Solar Bears’ 2010 debut, She Was Coloured In, had a woozy, Instragram-y charm, all blissful beats and drone-pop nostalgia. For this year’s Supermigration, the Dublin-Wicklow duo widen their influences, with tips of the hat towards Vangelis and Air (Moon Safari vocalist Beth Hirsch pops up on the standout ‘Our Future Is Underground’). Of course, when it comes to electronica, what can feel eerie and transcendent on record is often rendered more clinical in the flesh. Whatever else they have going for them, Solar Bears will never be mistaken for natural born showmen and you wonder, playing one of the largest headliners of their career, if they have the presence to pull it off.

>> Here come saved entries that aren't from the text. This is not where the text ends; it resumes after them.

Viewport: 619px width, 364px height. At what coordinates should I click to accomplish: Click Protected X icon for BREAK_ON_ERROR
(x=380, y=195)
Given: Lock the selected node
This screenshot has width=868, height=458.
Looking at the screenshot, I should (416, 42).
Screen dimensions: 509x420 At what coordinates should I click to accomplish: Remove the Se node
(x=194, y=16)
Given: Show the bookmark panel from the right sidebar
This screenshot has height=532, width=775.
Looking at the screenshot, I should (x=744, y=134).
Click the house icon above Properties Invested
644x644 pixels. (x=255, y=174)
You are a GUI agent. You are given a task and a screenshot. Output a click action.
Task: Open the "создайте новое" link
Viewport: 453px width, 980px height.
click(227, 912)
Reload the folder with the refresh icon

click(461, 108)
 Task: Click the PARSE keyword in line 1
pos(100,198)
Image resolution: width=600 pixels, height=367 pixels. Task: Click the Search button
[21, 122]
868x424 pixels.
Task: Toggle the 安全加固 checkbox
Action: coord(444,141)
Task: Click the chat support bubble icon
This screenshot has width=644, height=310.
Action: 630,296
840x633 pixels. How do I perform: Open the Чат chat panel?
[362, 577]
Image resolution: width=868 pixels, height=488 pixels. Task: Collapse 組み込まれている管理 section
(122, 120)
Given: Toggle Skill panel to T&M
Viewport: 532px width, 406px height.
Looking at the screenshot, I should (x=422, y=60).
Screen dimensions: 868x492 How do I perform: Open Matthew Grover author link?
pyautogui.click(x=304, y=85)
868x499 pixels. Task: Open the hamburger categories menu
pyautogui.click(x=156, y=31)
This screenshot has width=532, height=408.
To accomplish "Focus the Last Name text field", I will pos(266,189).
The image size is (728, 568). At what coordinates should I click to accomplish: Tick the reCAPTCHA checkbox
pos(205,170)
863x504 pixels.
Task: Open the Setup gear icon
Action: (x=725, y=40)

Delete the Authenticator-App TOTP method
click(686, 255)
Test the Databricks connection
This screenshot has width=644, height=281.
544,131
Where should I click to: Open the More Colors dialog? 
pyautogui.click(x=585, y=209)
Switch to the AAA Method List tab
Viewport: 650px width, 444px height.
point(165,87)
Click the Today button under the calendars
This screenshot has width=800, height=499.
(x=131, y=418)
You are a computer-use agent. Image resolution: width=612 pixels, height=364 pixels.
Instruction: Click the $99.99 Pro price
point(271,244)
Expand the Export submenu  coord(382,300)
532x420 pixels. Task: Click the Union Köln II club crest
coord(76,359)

Rather than lean in, they’ve decided to step back and let their largely instrumental repertoire speak for itself. Crouched behind piles of kit, they look deeply serious – it’s an image that goes all the way back to Kraftwerk performing in lab coats, but they really do resemble technicians manning a bank of machinery. Fortunately, the music has more than enough personality of its own. The neon-splashed ‘A Sky Darkly’ conjures Bladerunner future shock visions; there’s a whiff of Jean Michel Jarre about the chilly euro-funk of ‘Happiness Is A Warm Spacestation’.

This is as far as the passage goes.